There's a "NASA Facts" document for Space Shuttle that says (page 3):
Range safety cloud ceiling and visibility constraints
– Direct visual observation of the shuttle is required through 8,000 feet. This requirement may be satisfied using optical tracking sites or a forward observer.
– A cloud ceiling of 6,000 feet is permitted for short- duration launch windows if all required range safety instrumentation systems are functioning.
– A cloud ceiling of 4,000 feet is permitted if:
a) The cloud layers between 4,000 and 8,000 feet are not more than 500 feet thick.
b) The vehicle can be seen by the Eastern Range airborne and/or the ground forward observers through 8,000 feet and they can communicate with the flight control officer.
A “Good Sense Rule” in effect for launch states: “Even when launch constraints are not violated, if any other hazardous conditions exist, the launch weather officer will report the threat to the launch director. The launch director may hold at any time based on the instability of the weather.”
There's also some information on visibility for return to launch site abort (RTLS) that's relevant to Shuttle and maybe some Falcon 9 missions, but not to an Atlas V launch. The more-current NASA Facts documents for Falcon 9 and Atlas V aren't as open about judgement calls, just having specific limits on minimum ceilings.
These constraints are clearly around range safety requirements. The constraints seemed to give some discretion for range safety officials to decide whether they had sufficient observational coverage.
For the specific questions, in the context of these Shuttle criteria:
1) What is the nature of of a launch visibility requirement? (visible by what, from where?)
Visible by a range observer, from any of a number of possible locations
2) What is the purpose of a launch visibility requirement?
The visibility is required by for range safety operations
3) Under what conditions can it be waved?
Here, there were several ways of meeting range safety's requirements, so less visibility (though still some) was required "if all required range safety instrumentation systems are functioning". Visible observation on a clear day is pretty reliable; if you don't have that other means of observing the flight need to be reliable.
Spaceflight Now's coverage of InSight includes:
The official weather outlook issued today from the 30th Space Wing calls for an 80 percent chance of violating range safety constraints related to visibility during the launch of the InSight spacecraft aboard a United Launch Alliance Atlas 5 rocket. But Col. Michael Hough, commander of the 30th Space Wing at Vandenberg Air Force Base, said the launch team has other ways of meeting the visibility requirement.
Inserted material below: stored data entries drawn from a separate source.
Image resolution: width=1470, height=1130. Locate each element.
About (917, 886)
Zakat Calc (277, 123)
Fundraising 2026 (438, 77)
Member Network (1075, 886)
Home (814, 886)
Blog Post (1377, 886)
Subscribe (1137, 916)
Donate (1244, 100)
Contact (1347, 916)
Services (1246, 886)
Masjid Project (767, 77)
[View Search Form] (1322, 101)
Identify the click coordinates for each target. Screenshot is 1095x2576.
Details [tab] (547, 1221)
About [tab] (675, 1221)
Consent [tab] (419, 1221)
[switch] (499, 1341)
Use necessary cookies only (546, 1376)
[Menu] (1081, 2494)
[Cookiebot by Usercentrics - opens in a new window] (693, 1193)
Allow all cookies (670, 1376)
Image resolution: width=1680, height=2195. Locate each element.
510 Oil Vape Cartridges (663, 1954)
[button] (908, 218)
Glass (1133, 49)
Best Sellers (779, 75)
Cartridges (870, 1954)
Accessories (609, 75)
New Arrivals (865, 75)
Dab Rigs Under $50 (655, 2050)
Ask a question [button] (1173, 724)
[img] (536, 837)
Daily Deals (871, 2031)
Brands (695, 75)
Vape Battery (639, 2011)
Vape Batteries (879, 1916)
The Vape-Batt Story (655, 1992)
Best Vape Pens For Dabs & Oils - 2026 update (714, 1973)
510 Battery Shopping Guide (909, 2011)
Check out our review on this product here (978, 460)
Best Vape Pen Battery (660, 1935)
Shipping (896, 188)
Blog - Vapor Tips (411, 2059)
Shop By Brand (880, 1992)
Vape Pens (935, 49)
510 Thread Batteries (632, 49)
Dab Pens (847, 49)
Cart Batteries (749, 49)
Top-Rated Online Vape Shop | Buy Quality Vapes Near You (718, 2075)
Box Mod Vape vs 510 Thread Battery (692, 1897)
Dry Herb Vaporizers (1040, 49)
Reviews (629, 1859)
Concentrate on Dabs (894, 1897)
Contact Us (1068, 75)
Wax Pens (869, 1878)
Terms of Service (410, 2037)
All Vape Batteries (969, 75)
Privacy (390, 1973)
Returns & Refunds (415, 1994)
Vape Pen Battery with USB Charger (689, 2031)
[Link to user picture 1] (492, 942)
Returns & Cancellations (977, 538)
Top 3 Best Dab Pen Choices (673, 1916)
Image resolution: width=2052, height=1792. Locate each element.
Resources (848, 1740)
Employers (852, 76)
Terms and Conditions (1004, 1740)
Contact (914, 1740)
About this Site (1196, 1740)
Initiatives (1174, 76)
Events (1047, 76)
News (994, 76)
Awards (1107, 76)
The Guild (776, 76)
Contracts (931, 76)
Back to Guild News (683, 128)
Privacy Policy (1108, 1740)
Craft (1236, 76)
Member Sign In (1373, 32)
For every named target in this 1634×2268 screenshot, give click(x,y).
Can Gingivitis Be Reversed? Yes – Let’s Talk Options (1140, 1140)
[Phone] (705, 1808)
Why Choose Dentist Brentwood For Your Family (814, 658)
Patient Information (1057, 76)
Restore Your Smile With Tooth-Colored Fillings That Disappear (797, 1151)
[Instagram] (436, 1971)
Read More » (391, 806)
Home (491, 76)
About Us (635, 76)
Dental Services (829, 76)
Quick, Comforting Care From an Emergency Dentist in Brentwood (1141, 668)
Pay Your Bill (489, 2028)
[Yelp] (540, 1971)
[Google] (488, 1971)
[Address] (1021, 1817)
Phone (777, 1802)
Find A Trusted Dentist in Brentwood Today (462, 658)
"We have a lot of things that monitor the rocket, and if one of those things should fail and ... we have to have visibility from a safety standpoint, then the Air Force would say, yes, now we have to have visibility," Hough said in a pre-launch briefing with reporters and launch guests Thursday.
Local coverage of InSight also includes this quote:
A number of sensors and telemetry monitor a rocket before and during flight. A failure of a key piece of equipment could make visibility a firm requirement for safety reasons, Col. Michael Hough said.
That implies, but does not state, that in the absence of any failed equipment the visibility requirement is more like a guideline.
So why does range safety need to observe the vehicle? What range safety does (aside from writing lots of studies and filling out lots of paperwork) is deal with the consequences of "our rockets always blow up": sometimes the rockets have to be told to blow up before they arrive at somewhere already occupied. So range safety wants to have multiple assurances that everything is going OK. Visually observing the rocket to see how it and it's track looks is part of that. Here's an image of a tracking radar and axle-mounted camera from Vandenberg that "provides data and range safety for missile launches" (more info):
The radar tracks path, keeping the camera aligned.
There's a nice picture of an Appllo-era observing setup here, through it's not clear the video it took was used for range safety purposes.